◆ Yapılacaklar ◆
[1] Uluslararası sözleşmelerle ilgili metinden "Bir diğer önemli" ile başlayıp "edeceği açıkça belirtilmelidir." ifadesine kadar süren bölümü hiç değiştirmeden yazın.
[2] Uluslararası sözleşmelerle ilgili metne göre Incoterms'ler hangi kuruluş tarafından hazırlanmaktadır?

━━ Verilen metin ━━

Uluslararası alım satım sözleşmelerinde taşıma riskleri ve masrafların sözleşme
taraflarından hangisine ait olduğunun tespitinde yaygın olarak Milletlerarası
Ticaret Odası (ICC) tarafından hazırlanan Incoterms'ler kullanılmaktadır.
Burada önem arz eden husus, sözleşmede açıkça yazılı olmadığı sürece
Incoterms'lerin kullanılamayacağıdır. Taraflar hangi Incoterms'in uygulanması
üzerinde mutabık kalmışlarsa bunun sözleşmede açıkça yazılı olması (örneğin
CIF/Ankara lncoterms 2010 gibi) gerekmektedir.
Bir diğer önemli
detay ise İncoterms'lerin sadece alım-satım sözleşmelerinde kullanılan terimler
olduğu; hizmet sözleşmelerine uygula-namaz olmasıdır.
8- Ticari
Evrak
Sözleşme konusu
işe ilişkin ticari evrakın (kalite belgesi, ithalat-ihracat belgeleri, sigorta
poliçesi vs.) sözleşmenin hangi tarafınca temin edileceği ve bu yükümlülüğünü
ne zaman, nerede ve ne şekilde ifa edeceği açıkça belirtilmelidir.
9- Sigorta
Taraflar
arasında yapılacak sözleşmenin niteliğine göre tarafların yaptırılacak
sigortanın türü, sigorta bedelini kimin ödeyeceği, sigorta poliçesinde lehdar
olarak kimin gösterileceği, sigorta poliçesinin süresi konusunda da anlaşmış
olmaları ve bu hususları açıkça belirtmeleri gerekmektedir.
10 - Muayene
(Denetim) Hakkı
Sözleşme konusu
işin bitiminde (örneğin alım satım sözleşmesinde malın alıcıya tesliminde ya da
yapım sözleşmelerinde yapının tamamlanarak iş sahibine tesliminde) işin
sözleşmede belirlenmiş olan niteliklere uygun olarak yapılıp yapılmadığını
belirlemek için denetim(muayene) yapılabilmesi amacıyla tarafların makul bir
süre belirlemesi önemlidir. Yine önemli olan bir diğer husus da uluslararası
sözleşmelerde düzenlenecek olan denetimin kimin tarafından ve nerede
yapılacağıdır. Denetimin sözleşmenin konusuna göre alanında uluslararası
yetkinliğe sahip, bağımsız, tarafsız ve uluslararası kabul görmüş güvenilir
kuruluşlara yaptırılması ve bunun da sözleşmede açıkça belirtilmesinde fayda
bulunmaktadır.

━━━
━━ Gösterilen kayıtlar ━━

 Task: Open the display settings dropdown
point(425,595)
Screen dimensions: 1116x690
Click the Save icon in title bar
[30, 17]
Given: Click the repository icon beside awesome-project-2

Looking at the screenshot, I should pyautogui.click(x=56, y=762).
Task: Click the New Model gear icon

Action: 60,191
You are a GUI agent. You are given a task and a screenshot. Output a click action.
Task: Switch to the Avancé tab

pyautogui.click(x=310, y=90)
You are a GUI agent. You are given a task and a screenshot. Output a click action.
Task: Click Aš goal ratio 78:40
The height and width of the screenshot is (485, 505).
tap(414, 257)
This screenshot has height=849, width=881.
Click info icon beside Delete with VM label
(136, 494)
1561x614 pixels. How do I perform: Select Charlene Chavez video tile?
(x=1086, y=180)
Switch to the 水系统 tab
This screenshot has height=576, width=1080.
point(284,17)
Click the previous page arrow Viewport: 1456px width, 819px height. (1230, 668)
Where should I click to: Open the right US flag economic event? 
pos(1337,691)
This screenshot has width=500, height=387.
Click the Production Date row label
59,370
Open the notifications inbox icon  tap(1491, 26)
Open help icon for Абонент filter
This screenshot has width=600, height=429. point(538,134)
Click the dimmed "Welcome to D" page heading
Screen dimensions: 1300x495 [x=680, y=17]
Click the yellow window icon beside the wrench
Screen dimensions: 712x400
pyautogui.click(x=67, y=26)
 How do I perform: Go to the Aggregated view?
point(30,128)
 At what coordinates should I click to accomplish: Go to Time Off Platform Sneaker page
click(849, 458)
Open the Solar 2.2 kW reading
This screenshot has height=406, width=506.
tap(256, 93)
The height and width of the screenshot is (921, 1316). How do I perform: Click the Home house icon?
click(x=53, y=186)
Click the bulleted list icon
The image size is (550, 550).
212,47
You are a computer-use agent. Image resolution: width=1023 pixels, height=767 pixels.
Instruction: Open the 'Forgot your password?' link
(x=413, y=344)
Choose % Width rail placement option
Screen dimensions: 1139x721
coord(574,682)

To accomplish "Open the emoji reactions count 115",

━━━

◆ Görev yanıtları ◆
[1]
Bir diğer önemli
detay ise İncoterms'lerin sadece alım-satım sözleşmelerinde kullanılan terimler
olduğu; hizmet sözleşmelerine uygula-namaz olmasıdır.
8- Ticari
Evrak
Sözleşme konusu
işe ilişkin ticari evrakın (kalite belgesi, ithalat-ihracat belgeleri, sigorta
poliçesi vs.) sözleşmenin hangi tarafınca temin edileceği ve bu yükümlülüğünü
ne zaman, nerede ve ne şekilde ifa edeceği açıkça belirtilmelidir.

[2] Milletlerarası Ticaret Odası (ICC)